I think it should be:

1. increment the begin pointer to the [1] element (2nd in the array)
2. dereference the pointer value
3. set min_value to be equal to the 2nd element in the array.

However, my experiment seems to indicate that instead something different is happening:

1. dereference pointer value
2. set min_value equal to 1st element of array
3. increment pointer to next element

Can someone clarify this?

// Problem #3: Please write the implementation of min() function and max() function..

#include <iostream> 
using namespace std; 
template<typename T> 

T min(T* begin, T* end) 
{ 
        T min_value = *begin++; 
        while(begin != end) // You can use for-loop too. 
        { 
                if( *begin < min_value) 
                        min_value = *begin; 
                begin++; 
        } 
        return min_value; 
} 
template<typename T> 
T max(T* begin, T* end) 
{ 
        T max_value = *begin++; 
        while(begin != end) 
        { 
                if( *begin > max_value) 
                        max_value = *begin; 
                begin++; 
        } 
        return max_value; 
} 
int main() 
{ 
        double arr[] = {    1.5, 4.5, 3.5, 2.5, 5.5 }; 
        int values[] = {    1, 2, 3, 4, -1, 5 }; 
        cout << "min of arr[] is : " << min(arr, arr + 5) << endl; 
        cout << "min of values[] is : " << min(values, values + 6) << endl; 
        cout << "max of arr[] is : " << max(arr, arr + 5) << endl; 
        cout << "max of values[] is : " << max(values, values + 6) << endl; 
}

Answer 1

Precedence is only a rule for how the code should be parsed. ++ comes first, and * comes second. But when the code is executed, you have to consider what the operators actually do.

In your case, the following happens:

1. A copy of begin is made.
2. The original is incremented.
3. The copy is returned.
4. The copy is dereferenced.
5. The copy is assigned to min_value.

That's just how the post-increment operator works, and it's also how you write the operator when you overload it for your own types:

T operator++(int)
{
    T copy = *this;
    ++(*this);
    return copy;
}

---

Actually, in the case of the built-in post-increment operator, incrementation does not necessarily have to be step 2. It could also happen at a later point, as long as the observable behaviour is the same. For example, nothing stops the compiler from incrementing the original value after it has returned the copy. You could not perform such a thing in your own, overloaded operator, of course.

Answer 2

This expression

T min_value = *begin++; 

can be imagined the following way

auto temp = begin;
T min_value = *temp;
++begin;

According to the C++ Standard (5.2.6 Increment and decrement)

1 The value of a postfix ++ expression is the value of its operand. [ Note: the value obtained is a copy of the original value —end note ] ...The value computation of the ++ expression is sequenced before the modification of the operand object.

In general case the function definitions are wrong because the range specified by begin and end can be empty and begin can point beyond a valid range.
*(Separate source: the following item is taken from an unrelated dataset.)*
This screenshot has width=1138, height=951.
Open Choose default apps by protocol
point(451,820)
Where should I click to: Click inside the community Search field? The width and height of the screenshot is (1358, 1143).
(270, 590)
In this case you may neither increase begin nor dereference it.

So it would be more correctly to write for example the following way

template <typename T>
T * min( T* begin, T* end ) 
{
    T *min_value = begin;
 
    if ( begin != end )
    {
        while( ++begin != end )
        { 
            if( *begin < *min_value ) min_value = begin; 
        } 
    }

    return min_value; 
} 

In this case the call of the function will look like

cout << "min of arr[] is : " << *min(arr, arr + 5) << endl;
                               ^^^

Answer 3

You should not confuse the return value of an operator and the priority.

The first is dealing with what the operator returns, the second deals with when something happens.

So if you have:

T min_value = *begin++;

Here is how it works:

1. operator++ - it increments the pointer, but returns the pointer that was there originally.
2. operator* - dereferences the pointer returned previously, returns T that it pointed to.
3. operator= stores left-hand side into right-hand side, returns right-hand side.

You don't use the last return value, but you theoretically could.

Note here, that in #2 you use the return from #1, rather than accessing the pointer again.